How can I implement a fisheye lens effect (barrel transformation) in MATLAB?

How can one implement the fisheye lens effect illustrated in that image:
One can use Google's logo for a try:
BTW, what's the term for it?
I believe this is typically referred to as either a "fisheye lens" effect or a "barrel transformation". Here are two links to demos that I found:
Sample code for how you can apply fisheye distortions to images using the 'custom' option for the function maketform from the Image Processing Toolbox.

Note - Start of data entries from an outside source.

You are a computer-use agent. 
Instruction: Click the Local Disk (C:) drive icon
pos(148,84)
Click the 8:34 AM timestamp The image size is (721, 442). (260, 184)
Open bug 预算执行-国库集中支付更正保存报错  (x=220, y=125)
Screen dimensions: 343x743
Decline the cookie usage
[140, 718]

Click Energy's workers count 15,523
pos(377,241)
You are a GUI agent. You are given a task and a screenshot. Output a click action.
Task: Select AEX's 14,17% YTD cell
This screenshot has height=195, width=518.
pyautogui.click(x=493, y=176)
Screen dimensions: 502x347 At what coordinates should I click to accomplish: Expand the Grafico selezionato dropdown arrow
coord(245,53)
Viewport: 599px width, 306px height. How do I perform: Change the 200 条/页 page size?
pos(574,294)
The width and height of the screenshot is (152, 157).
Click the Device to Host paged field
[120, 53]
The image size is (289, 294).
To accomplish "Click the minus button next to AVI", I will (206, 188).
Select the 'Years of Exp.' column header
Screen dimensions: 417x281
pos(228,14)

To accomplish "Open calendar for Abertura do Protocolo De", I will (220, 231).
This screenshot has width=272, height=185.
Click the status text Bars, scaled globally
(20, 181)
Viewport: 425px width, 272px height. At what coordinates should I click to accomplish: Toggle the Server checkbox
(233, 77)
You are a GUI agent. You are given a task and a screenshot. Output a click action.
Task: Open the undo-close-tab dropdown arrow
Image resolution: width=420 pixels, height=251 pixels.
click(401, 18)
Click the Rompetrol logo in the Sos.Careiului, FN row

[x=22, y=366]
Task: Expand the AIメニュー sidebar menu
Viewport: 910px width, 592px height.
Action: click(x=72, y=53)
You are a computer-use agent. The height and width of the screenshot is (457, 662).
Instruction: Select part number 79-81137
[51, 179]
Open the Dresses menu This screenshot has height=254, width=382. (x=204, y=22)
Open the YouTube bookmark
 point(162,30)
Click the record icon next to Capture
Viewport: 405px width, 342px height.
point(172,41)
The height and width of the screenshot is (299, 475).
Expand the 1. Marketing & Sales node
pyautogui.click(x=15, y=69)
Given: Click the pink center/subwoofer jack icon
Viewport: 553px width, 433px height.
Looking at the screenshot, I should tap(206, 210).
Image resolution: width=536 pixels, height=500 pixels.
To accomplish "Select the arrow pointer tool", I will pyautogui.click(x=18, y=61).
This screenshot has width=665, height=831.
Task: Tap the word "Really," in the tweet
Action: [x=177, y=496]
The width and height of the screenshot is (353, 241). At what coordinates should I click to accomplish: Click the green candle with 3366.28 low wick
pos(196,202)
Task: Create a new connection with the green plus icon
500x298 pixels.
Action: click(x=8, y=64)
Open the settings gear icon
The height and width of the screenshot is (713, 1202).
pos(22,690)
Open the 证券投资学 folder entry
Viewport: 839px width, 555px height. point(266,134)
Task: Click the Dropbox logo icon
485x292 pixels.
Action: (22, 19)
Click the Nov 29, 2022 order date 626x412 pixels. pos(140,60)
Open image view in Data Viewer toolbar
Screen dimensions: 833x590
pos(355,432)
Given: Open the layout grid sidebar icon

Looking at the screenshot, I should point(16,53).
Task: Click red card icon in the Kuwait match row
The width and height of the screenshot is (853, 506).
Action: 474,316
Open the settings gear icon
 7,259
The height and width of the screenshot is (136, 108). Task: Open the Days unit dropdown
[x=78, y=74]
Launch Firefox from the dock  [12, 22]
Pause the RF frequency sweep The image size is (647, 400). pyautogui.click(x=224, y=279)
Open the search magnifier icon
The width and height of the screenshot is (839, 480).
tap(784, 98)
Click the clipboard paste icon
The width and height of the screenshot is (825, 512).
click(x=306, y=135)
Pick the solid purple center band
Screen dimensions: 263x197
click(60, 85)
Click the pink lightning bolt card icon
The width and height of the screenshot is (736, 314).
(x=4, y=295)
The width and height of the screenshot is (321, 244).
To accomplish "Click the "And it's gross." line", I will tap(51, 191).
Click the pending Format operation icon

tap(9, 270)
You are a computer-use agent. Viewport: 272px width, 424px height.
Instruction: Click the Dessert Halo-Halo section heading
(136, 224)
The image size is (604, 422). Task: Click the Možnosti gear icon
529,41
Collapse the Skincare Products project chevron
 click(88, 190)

An image processing demo which performs a barrel transformation using the function tformarray.
Example
In this example, I started with the function radial.m from the first link above and modified the way it relates points between the input and output spaces to create a nice circular image. The new function fisheye_inverse is given below, and it should be placed in a folder on your MATLAB path so you can use it later in this example:
function U = fisheye_inverse(X, T)
imageSize = T.tdata(1:2);
exponent = T.tdata(3);
origin = (imageSize+1)./2;
scale = imageSize./2;
x = (X(:, 1)-origin(1))/scale(1);
y = (X(:, 2)-origin(2))/scale(2);
R = sqrt(x.^2+y.^2);
theta = atan2(y, x);
cornerScale = min(abs(1./sin(theta)), abs(1./cos(theta)));
cornerScale(R < 1) = 1;
R = cornerScale.*R.^exponent;
x = scale(1).*R.*cos(theta)+origin(1);
y = scale(2).*R.*sin(theta)+origin(2);
U = [x y];
end
The fisheye distortion looks best when applied to square images, so you will want to make your images square by either cropping them or padding them with some color. Since the transformation of the image will not look right for indexed images, you will also want to convert any indexed images to RGB images using ind2rgb. Grayscale or binary images will also work fine. Here's how to do this for your sample Google logo:
[X, map] = imread('logo1w.png'); % Read the indexed image
rgbImage = ind2rgb(X, map); % Convert to an RGB image
[r, c, d] = size(rgbImage); % Get the image dimensions
nPad = (c-r)/2; % The number of padding rows
rgbImage = cat(1, ones(nPad, c, 3), rgbImage, ones(nPad, c, 3)); % Pad with white
Now we can create the transform with maketform and apply it with imtransform (or imwarp as recommended in newer versions):
options = [c c 3]; % An array containing the columns, rows, and exponent
tf = maketform('custom', 2, 2, [], ... % Make the transformation structure
#fisheye_inverse, options);
newImage = imtransform(rgbImage, tf); % Transform the image
imshow(newImage); % Display the image
And here's the image you should see:
You can adjust the degree of distortion by changing the third value in the options array, which is the exponential power used in the radial deformation of the image points.
I think you are referring to the fisheye lens effect. Here is some code for imitating fisheye in matlab.
Just for the record:
This effect is a type of radial distortion called "barrel distortion".
For more information please see:
http: //en.wikipedia.org/wiki/Distortion_(optics)
Here is a different method to apply an effect similar to barrel distortion using texture mapping (adapted from MATLAB Documentation):
[I,map] = imread('logo.gif');
[h,w] = size(I);
sphere;
hS = findobj('Type','surface');
hemisphere = [ones(h,w),I,ones(h,w)];
set(hS,'CData',flipud(hemisphere),...
'FaceColor','texturemap',...
'EdgeColor','none')
colormap(map)
colordef black
axis equal
grid off
set(gca,'xtick',[],'ztick',[],'ytick',[],'box','on')
view([90 0])
This will give you the circular frame you are looking for but the aliasing artifacts might be too much to deal with.